Aussies Prepare for Fifth Generation Transition


Recently, Australia more than doubled its F-35A fleet when Lockheed Martin delivered three F-35As (AU3, AU4 and AU5) to the Royal Australian Air Force team stationed at Luke Air Force Base, Arizona, USA.

These are Australia’s first Block 3F Lightning II ‘Mission Ready’ jets which are being used to train USAF and RAAF pilots and maintenance crews.

The first F-35As will arrive in Australia in December 2018 to ensure continuity in Australia’s air combat capability during the drawdown of the F/A-18A/B Hornet fleet that the F-35A is replacing.

April 10, 2018

Australian Department of Defence

In a recent interview conducted at RAAF base Williamtown, the Commander of Air Combat Group, Air Commodore Kitcher highlighted the strategic goal of ACG with regard to the transition as follows:

“Our challenge is to actually transition to the new capabilities in minimum time whilst ensuring we keep the overall force healthy.”

They have an aggressive schedule with regard to F-35A transition.
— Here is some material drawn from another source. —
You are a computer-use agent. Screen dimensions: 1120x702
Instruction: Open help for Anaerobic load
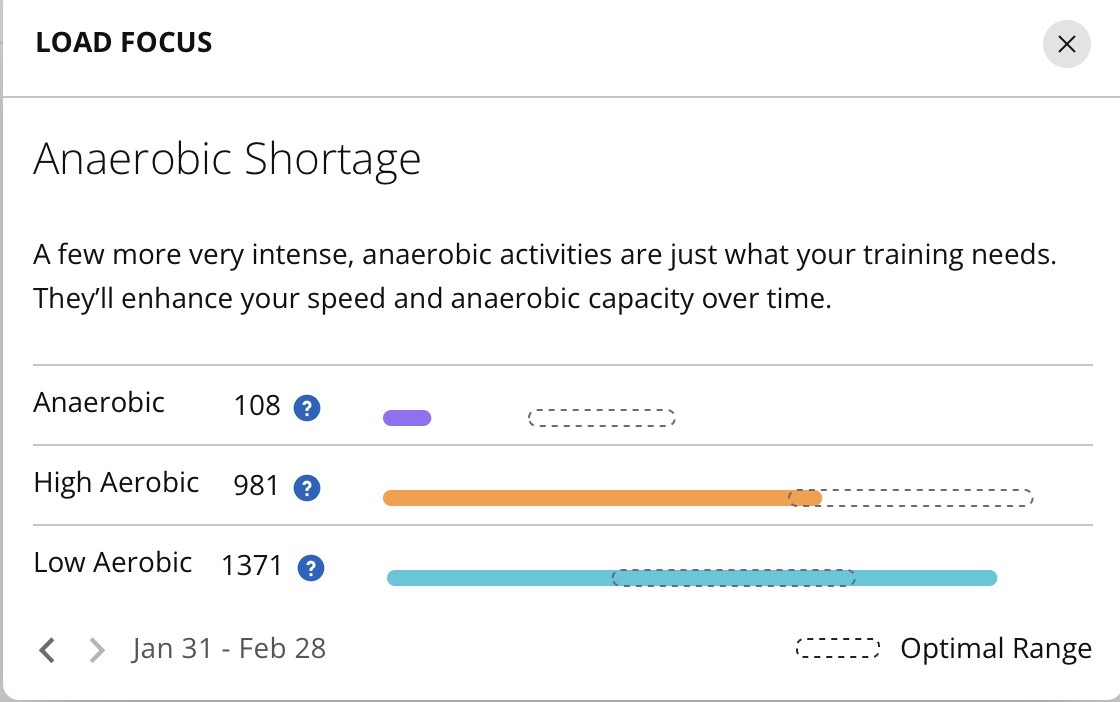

They are transitioning from four Hornet to four F-35A squadrons in just four years.

“That is a more rapid change, and a more aggressive schedule than any other F-35 user is on track to do…..”
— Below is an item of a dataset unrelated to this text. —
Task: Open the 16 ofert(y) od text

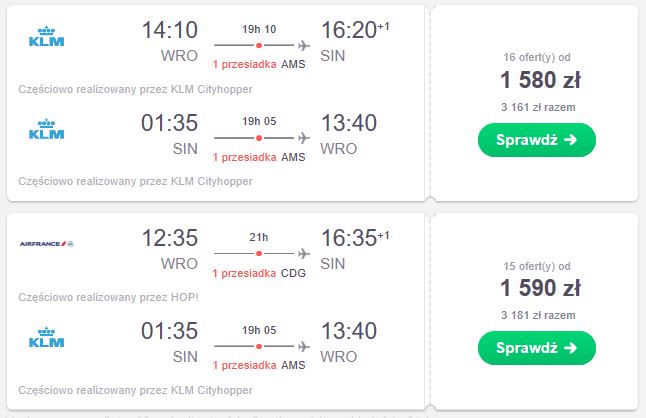Action: pos(537,57)
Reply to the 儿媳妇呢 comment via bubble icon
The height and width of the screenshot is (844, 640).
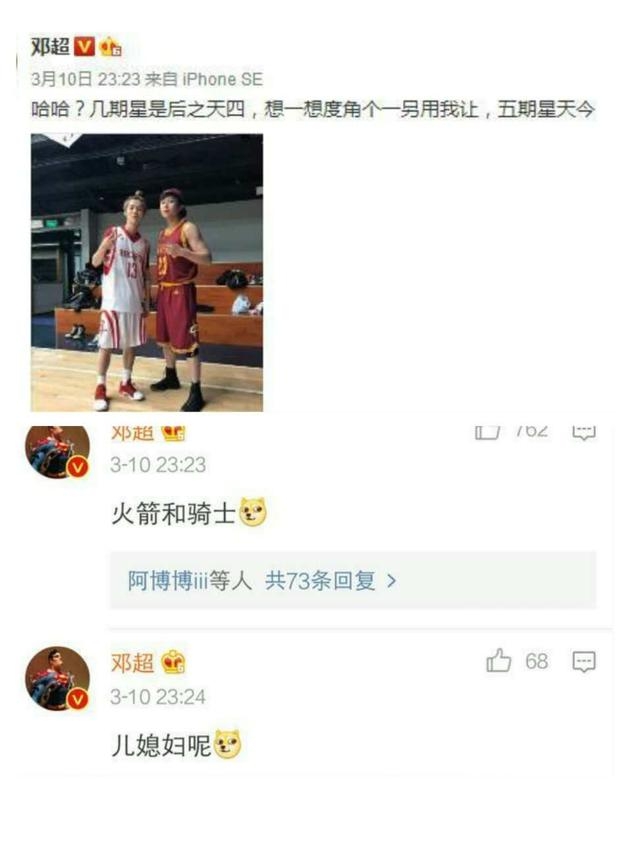pyautogui.click(x=583, y=662)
And he discussed as well the nature of the aircraft and its impact on missions:

What can be overlooked with regard to the F-35 is that it is many ways part of the transition to distributed C2 rather than being viewed as a classic ISR capability, whose function is to distribute data widely in the battlespace.
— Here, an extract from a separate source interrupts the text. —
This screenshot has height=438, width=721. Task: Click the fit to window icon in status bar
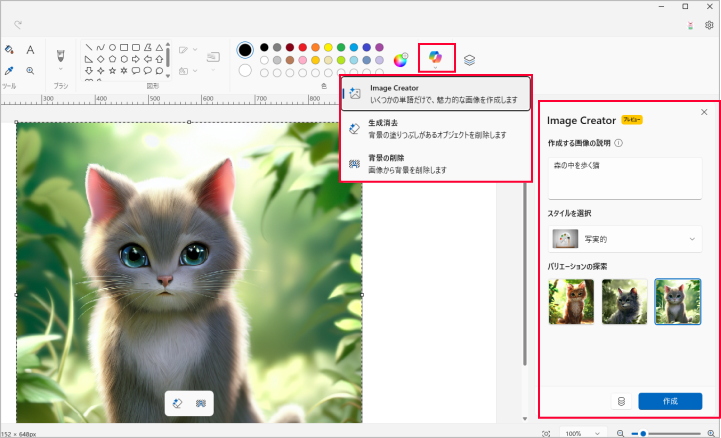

Given the challenge of operating in a contested environment, within which adversary’s will seek to disrupt the ISR flows which the US and the allies have been able to generate within previous land centric wars, a key challenge will be to take decisions in a contested environment.

As Air Commodore Kitcher said: “With the fifth generation aircraft, there are key missions they need to perform themselves and just do it, potentially without proliferating information support to the broader force.

“Everyone’s going, “But I need the information that can come off the aircraft.

“We need to be able to say no you don’t, in this particular case, you don’t need that information right now, you may get it later.”

“It is about sorting out and collectively agreeing, from the tactical squadron to the higher HQ’s, what we should choose to do versus what we can do,” Air Commodore Kitcher said.